When the revolution ended, he finished his studies and practiced law in Capiz on May 6, 1901, after passing the bar. He was also a newspaperman and writer who wrote Spanish poems and a 54-volume memoir that contained recollections of his life.

Politics 
Altavas began his political career as an elected member of the Capiz (present day Roxas City) municipal council in 1903 and later as provincial board member from 1906 until 1907. From 1907 to 1909, he was voted as a legislator to the First Philippine Legislature for the 2nd district of the province. In 1910, he became governor of Capiz and served until 1916. It was during his term that the construction of the provincial capitol building, bridges, and roads between Aklan and Capiz began.

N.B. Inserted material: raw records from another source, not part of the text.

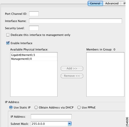The width and height of the screenshot is (129, 127).
Task: Click the Remove << button
Action: click(72, 76)
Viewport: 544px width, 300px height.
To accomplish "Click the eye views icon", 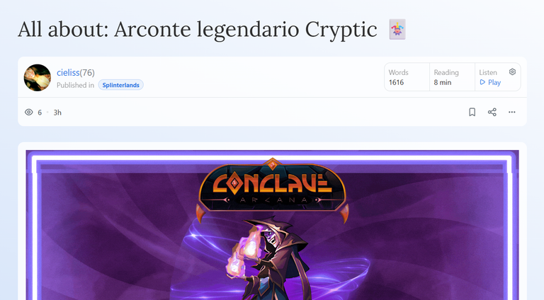I will coord(29,113).
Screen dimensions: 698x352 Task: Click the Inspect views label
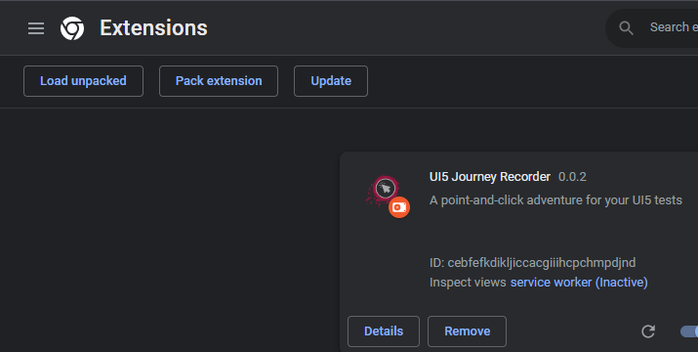pos(468,283)
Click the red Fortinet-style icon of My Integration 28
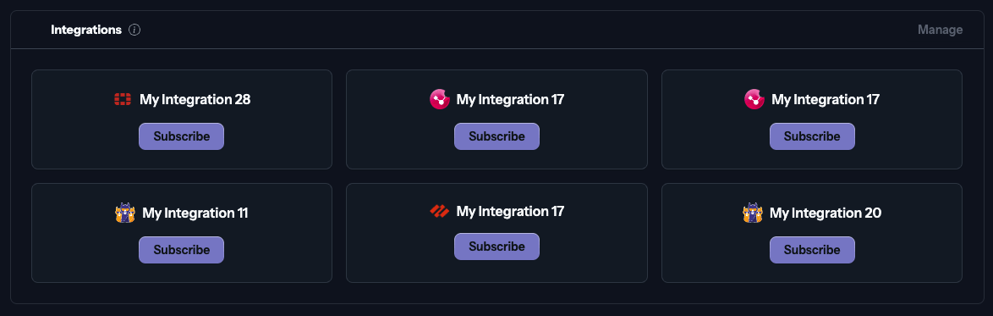The height and width of the screenshot is (316, 993). point(123,99)
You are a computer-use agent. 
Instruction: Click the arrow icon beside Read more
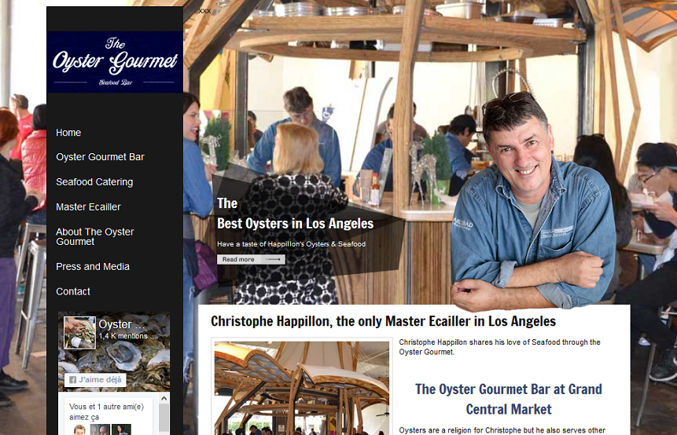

From 1916 to 1922, Altavas was elected senator during the Fourth Philippine Legislature and the Fifth Philippine Legislature, representing the 7th senatorial district that was composed of the provinces of Capiz, Iloilo and Romblon. By 1925, he again won as 2nd district representative, and his term ended in 1927. He was also voted to be the 1st district delegate to the 1934 Constitutional Assembly.

Personal life 

Altavas was married to Socorro Barrios Laserna and had seven children. On August 21, 1952, he died in Roxas City, Capiz.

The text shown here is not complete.